| DIRECTIONS |
Scan the entries below and give the number of lines containing "computer", with no accompanying words.
START MATERIAL TO PROCESS
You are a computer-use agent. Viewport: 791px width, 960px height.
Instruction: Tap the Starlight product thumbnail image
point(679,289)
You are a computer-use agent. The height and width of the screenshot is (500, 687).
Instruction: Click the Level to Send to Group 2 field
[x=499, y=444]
END MATERIAL TO PROCESS
START MATERIAL TO PROCESS
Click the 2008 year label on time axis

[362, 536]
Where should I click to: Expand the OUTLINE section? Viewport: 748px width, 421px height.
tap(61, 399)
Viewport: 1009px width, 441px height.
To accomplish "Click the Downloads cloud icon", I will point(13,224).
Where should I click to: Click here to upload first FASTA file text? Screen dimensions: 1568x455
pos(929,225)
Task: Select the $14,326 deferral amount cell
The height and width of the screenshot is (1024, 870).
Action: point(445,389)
END MATERIAL TO PROCESS
START MATERIAL TO PROCESS
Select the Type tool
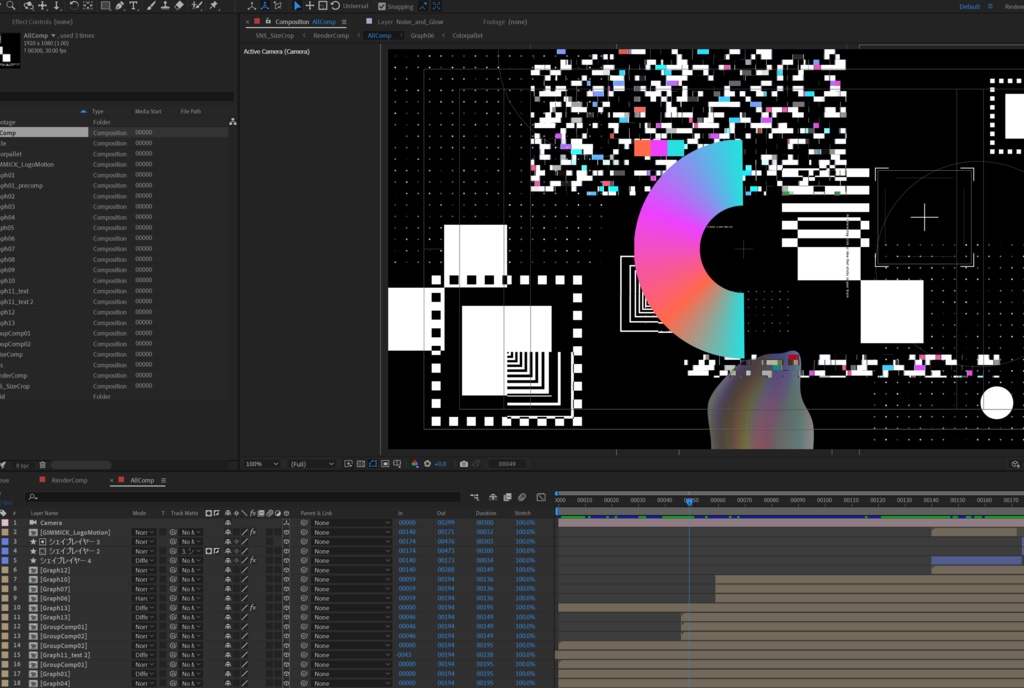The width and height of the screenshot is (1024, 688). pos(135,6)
END MATERIAL TO PROCESS
| SOLVED PROBLEM |
2